For each line of the material, write out an exact copy.

========

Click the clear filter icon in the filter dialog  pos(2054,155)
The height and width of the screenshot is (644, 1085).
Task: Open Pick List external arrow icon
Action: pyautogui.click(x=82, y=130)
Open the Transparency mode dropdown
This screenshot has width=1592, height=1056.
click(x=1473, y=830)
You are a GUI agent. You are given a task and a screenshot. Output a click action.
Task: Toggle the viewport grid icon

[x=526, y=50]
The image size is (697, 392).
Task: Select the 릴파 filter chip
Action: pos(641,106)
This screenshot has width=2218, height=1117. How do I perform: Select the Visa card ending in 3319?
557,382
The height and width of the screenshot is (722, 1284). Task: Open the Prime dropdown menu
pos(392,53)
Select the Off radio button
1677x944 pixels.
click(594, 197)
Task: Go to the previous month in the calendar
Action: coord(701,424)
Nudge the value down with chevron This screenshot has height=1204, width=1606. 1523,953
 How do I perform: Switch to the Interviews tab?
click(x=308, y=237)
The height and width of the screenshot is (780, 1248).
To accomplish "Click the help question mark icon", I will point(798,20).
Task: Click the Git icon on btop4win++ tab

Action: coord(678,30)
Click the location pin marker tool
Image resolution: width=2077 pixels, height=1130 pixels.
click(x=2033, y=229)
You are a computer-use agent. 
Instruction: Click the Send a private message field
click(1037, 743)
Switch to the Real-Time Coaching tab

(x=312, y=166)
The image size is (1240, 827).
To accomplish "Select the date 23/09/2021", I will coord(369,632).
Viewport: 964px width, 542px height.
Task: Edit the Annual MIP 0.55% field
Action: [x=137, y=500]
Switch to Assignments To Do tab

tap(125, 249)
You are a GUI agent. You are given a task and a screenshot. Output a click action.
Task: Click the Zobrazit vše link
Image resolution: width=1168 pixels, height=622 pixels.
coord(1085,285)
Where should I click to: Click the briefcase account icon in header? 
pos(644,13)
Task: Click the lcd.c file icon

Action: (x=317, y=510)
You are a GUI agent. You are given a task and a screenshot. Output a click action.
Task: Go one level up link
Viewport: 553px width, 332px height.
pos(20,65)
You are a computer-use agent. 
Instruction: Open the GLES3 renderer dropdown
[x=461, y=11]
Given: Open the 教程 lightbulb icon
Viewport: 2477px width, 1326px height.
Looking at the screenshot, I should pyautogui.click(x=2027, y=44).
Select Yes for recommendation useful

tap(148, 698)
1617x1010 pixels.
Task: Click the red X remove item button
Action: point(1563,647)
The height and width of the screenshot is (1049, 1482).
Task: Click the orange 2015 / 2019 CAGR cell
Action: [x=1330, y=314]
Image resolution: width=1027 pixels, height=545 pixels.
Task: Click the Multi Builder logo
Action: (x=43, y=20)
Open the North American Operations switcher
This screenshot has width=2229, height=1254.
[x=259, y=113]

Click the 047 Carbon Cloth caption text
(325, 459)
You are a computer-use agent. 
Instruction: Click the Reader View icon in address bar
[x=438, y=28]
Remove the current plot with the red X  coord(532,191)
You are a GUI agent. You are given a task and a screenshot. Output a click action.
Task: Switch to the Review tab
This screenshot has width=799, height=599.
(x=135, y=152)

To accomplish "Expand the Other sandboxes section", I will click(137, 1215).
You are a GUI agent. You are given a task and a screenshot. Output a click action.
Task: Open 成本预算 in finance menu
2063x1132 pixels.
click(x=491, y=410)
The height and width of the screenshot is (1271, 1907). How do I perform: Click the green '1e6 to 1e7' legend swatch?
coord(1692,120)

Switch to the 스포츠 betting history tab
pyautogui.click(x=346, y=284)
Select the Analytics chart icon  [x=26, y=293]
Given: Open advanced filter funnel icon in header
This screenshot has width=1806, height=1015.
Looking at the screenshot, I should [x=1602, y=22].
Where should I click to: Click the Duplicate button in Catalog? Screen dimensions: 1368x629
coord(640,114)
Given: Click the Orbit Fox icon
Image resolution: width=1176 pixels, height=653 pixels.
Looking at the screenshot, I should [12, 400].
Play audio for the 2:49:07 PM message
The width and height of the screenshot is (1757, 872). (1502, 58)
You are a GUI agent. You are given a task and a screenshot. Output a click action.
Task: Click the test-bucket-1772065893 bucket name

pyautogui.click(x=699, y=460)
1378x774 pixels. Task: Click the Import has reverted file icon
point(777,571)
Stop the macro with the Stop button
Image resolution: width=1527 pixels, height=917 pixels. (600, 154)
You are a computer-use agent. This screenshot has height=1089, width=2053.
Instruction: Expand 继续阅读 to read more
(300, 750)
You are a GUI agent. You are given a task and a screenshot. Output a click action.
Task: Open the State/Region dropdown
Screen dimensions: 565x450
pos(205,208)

========

• [Task output]
Click the clear filter icon in the filter dialog  pos(2054,155)
The height and width of the screenshot is (644, 1085).
Task: Open Pick List external arrow icon
Action: pyautogui.click(x=82, y=130)
Open the Transparency mode dropdown
This screenshot has width=1592, height=1056.
click(x=1473, y=830)
You are a GUI agent. You are given a task and a screenshot. Output a click action.
Task: Toggle the viewport grid icon

[x=526, y=50]
The image size is (697, 392).
Task: Select the 릴파 filter chip
Action: pos(641,106)
This screenshot has width=2218, height=1117. How do I perform: Select the Visa card ending in 3319?
557,382
The height and width of the screenshot is (722, 1284). Task: Open the Prime dropdown menu
pos(392,53)
Select the Off radio button
1677x944 pixels.
click(594, 197)
Task: Go to the previous month in the calendar
Action: coord(701,424)
Nudge the value down with chevron This screenshot has height=1204, width=1606. 1523,953
 How do I perform: Switch to the Interviews tab?
click(x=308, y=237)
The height and width of the screenshot is (780, 1248).
To accomplish "Click the help question mark icon", I will point(798,20).
Task: Click the Git icon on btop4win++ tab

Action: coord(678,30)
Click the location pin marker tool
Image resolution: width=2077 pixels, height=1130 pixels.
click(x=2033, y=229)
You are a computer-use agent. 
Instruction: Click the Send a private message field
click(1037, 743)
Switch to the Real-Time Coaching tab

(x=312, y=166)
The image size is (1240, 827).
To accomplish "Select the date 23/09/2021", I will coord(369,632).
Viewport: 964px width, 542px height.
Task: Edit the Annual MIP 0.55% field
Action: [x=137, y=500]
Switch to Assignments To Do tab

tap(125, 249)
You are a GUI agent. You are given a task and a screenshot. Output a click action.
Task: Click the Zobrazit vše link
Image resolution: width=1168 pixels, height=622 pixels.
coord(1085,285)
Where should I click to: Click the briefcase account icon in header? 
pos(644,13)
Task: Click the lcd.c file icon

Action: (x=317, y=510)
You are a GUI agent. You are given a task and a screenshot. Output a click action.
Task: Go one level up link
Viewport: 553px width, 332px height.
pos(20,65)
You are a computer-use agent. 
Instruction: Open the GLES3 renderer dropdown
[x=461, y=11]
Given: Open the 教程 lightbulb icon
Viewport: 2477px width, 1326px height.
Looking at the screenshot, I should pyautogui.click(x=2027, y=44).
Select Yes for recommendation useful

tap(148, 698)
1617x1010 pixels.
Task: Click the red X remove item button
Action: point(1563,647)
The height and width of the screenshot is (1049, 1482).
Task: Click the orange 2015 / 2019 CAGR cell
Action: [x=1330, y=314]
Image resolution: width=1027 pixels, height=545 pixels.
Task: Click the Multi Builder logo
Action: (x=43, y=20)
Open the North American Operations switcher
This screenshot has width=2229, height=1254.
[x=259, y=113]

Click the 047 Carbon Cloth caption text
(325, 459)
You are a computer-use agent. 
Instruction: Click the Reader View icon in address bar
[x=438, y=28]
Remove the current plot with the red X  coord(532,191)
You are a GUI agent. You are given a task and a screenshot. Output a click action.
Task: Switch to the Review tab
This screenshot has width=799, height=599.
(x=135, y=152)

To accomplish "Expand the Other sandboxes section", I will click(137, 1215).
You are a GUI agent. You are given a task and a screenshot. Output a click action.
Task: Open 成本预算 in finance menu
2063x1132 pixels.
click(x=491, y=410)
The height and width of the screenshot is (1271, 1907). How do I perform: Click the green '1e6 to 1e7' legend swatch?
coord(1692,120)

Switch to the 스포츠 betting history tab
pyautogui.click(x=346, y=284)
Select the Analytics chart icon  [x=26, y=293]
Given: Open advanced filter funnel icon in header
This screenshot has width=1806, height=1015.
Looking at the screenshot, I should [x=1602, y=22].
Where should I click to: Click the Duplicate button in Catalog? Screen dimensions: 1368x629
coord(640,114)
Given: Click the Orbit Fox icon
Image resolution: width=1176 pixels, height=653 pixels.
Looking at the screenshot, I should [12, 400].
Play audio for the 2:49:07 PM message
The width and height of the screenshot is (1757, 872). (1502, 58)
You are a GUI agent. You are given a task and a screenshot. Output a click action.
Task: Click the test-bucket-1772065893 bucket name

pyautogui.click(x=699, y=460)
1378x774 pixels. Task: Click the Import has reverted file icon
point(777,571)
Stop the macro with the Stop button
Image resolution: width=1527 pixels, height=917 pixels. (600, 154)
You are a computer-use agent. This screenshot has height=1089, width=2053.
Instruction: Expand 继续阅读 to read more
(300, 750)
You are a GUI agent. You are given a task and a screenshot. Output a click action.
Task: Open the State/Region dropdown
Screen dimensions: 565x450
pos(205,208)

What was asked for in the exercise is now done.